Do not undo a good structure through bad implementation

You will experience dire consequences if your trust is labeled as either a ‘sham trust’ (“smoke screen”) and ‘alter ego trust’ (extension of yourself). These terms are often used interchangeably to confusing effect. However, the two concepts are very different and should be distinguished from each other.

Alter ego trust

If you intended to create a trust, but you have dealt with the trust assets as if they were your own, then your creditors, SARS and soon-to-be-ex-spouse can attack the trust and have it labelled as an alter ego trust; in other words, an extension of yourself. Despite the fact that the trust does in fact exist, the Courts will disregard the trust and treat the assets as if they belong to you.

How do you determine an alter ego trust?

Look for signs of abuse, either in relation to the trust deed or in the actions of the trustee and/or founder. Possible signs are:

  • There is no independent trustee
  • The trust deed gives the founder or a trustee the power to appoint and dismiss a trustee
  • The trust deed gives the founder and/or trustee the power to amend the trust deed without the consent of all the trustees
  • The founder has retained some level of control in the trust deed
  • The trustee acts contrary to the terms of the trust deed
  • There is a dominant trustee who dictates how trustee decisions are made
  • The trustees are not acting with the necessary care, diligence and skill expected of them in terms of the Trust Property Control Act, 57 of 1988

Consequences of an alter ego trust

As a general rule, a finding of an alter ego trust on its own does not void the trust and does not extinguish the rights of beneficiaries. The trust exists, but the court will look through the trust (‘pierce the veil/veneer of the trust’) and hold the trustees personally liable.

In Rees and Others v Harris and Others [2011] JOL 28014 (GSJ) the court held that, in appropriate circumstances, the veneer of a trust can be pierced in the same way as the corporate veil of a company. In these circumstances, if it is demonstrated that a trustee who has de facto control of trust assets effectively acquired and owned such assets for his/her own benefit only, such assets can in appropriate circumstances be considered to be those of the said trustee.

Similarly, in Van Zyl NO and Another v Kaye NO and Another [2014] ZAWCHC 52, the court held: ‘Going behind the trust form … entails accepting that the trust exists, but disregarding for given purposes the ordinary consequences of its existence.
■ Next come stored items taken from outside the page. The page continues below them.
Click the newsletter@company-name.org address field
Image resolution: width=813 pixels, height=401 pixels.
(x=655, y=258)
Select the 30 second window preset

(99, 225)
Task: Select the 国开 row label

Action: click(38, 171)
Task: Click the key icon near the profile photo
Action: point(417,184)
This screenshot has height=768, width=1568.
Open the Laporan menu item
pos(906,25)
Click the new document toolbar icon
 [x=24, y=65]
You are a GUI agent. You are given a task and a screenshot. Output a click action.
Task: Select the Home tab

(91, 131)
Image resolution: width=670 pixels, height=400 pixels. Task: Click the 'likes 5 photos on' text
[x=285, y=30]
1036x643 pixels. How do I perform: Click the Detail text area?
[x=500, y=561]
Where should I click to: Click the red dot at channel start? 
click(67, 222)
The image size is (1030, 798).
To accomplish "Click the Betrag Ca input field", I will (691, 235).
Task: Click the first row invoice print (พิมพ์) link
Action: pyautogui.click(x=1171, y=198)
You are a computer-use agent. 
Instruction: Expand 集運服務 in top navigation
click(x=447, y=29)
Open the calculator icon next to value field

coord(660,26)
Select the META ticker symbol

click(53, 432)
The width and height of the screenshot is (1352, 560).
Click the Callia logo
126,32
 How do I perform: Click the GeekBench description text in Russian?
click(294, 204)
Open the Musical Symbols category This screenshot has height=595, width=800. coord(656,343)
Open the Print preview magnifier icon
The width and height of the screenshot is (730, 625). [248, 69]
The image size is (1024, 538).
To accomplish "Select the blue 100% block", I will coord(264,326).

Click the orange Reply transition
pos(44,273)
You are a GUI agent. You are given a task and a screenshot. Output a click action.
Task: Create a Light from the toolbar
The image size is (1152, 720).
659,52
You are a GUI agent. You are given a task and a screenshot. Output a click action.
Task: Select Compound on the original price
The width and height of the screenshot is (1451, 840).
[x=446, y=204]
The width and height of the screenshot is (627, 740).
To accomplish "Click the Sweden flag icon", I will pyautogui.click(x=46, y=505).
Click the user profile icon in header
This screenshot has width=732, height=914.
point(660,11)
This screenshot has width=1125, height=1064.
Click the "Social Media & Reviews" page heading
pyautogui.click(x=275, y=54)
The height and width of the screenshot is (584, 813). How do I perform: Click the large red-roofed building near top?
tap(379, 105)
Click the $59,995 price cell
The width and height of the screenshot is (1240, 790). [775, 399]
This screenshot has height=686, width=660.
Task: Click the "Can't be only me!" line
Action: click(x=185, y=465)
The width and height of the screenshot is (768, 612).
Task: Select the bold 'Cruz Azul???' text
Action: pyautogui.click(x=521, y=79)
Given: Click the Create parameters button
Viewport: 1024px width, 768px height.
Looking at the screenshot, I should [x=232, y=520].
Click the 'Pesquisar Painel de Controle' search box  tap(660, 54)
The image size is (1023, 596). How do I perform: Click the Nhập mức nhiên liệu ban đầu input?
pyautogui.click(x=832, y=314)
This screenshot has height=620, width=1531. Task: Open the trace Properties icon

This might entail holding the trustees personally liable for an obligation ostensibly undertaken in their capacity as trustees, or holding the trust bound to transactions ostensibly undertaken by the trustees acting outside the limits of their authority or legal capacity as such.’

Sham trust

A sham trust exists where the trust appears to have been established on the terms of a particular trust deed, but these terms do not reflect the parties’ (the founder’s and trustees’) true intentions, thereby misleading third parties about the true terms of the trust.

How do you determine a sham trust?

The starting point is to check whether the requirements for the creation of a valid trust are present:

  • The founder must intend to create a trust
  • His/her intention must be expressed in such a way that it creates an obligation
  • The trust property must be defined with reasonable certainty
  • The trust object must be defined with reasonable certainty
  • The trust object must be lawful
  • There must be independent and proper trust administration

Consequences of a sham trust

For a long time there was uncertainty about the consequences of a sham trust. The possibilities were:

  • The trust is void (i.e. it does not exist), as the party contracting with the trust was unaware of its true nature and thus should not be bound to it
  • The parties to the sham entered into it with an intention to mislead others, suggesting that the transaction should perhaps instead be treated as voidable (i.e. it could be declared invalid)

Our courts recently ruled that the consequence of a sham trust is that the trust is void from inception. In Van Zyl NO and Another v Kaye NO and Another [2014] ZAWCHC 52 the court held that ‘when a trust is a sham, it does not exist’.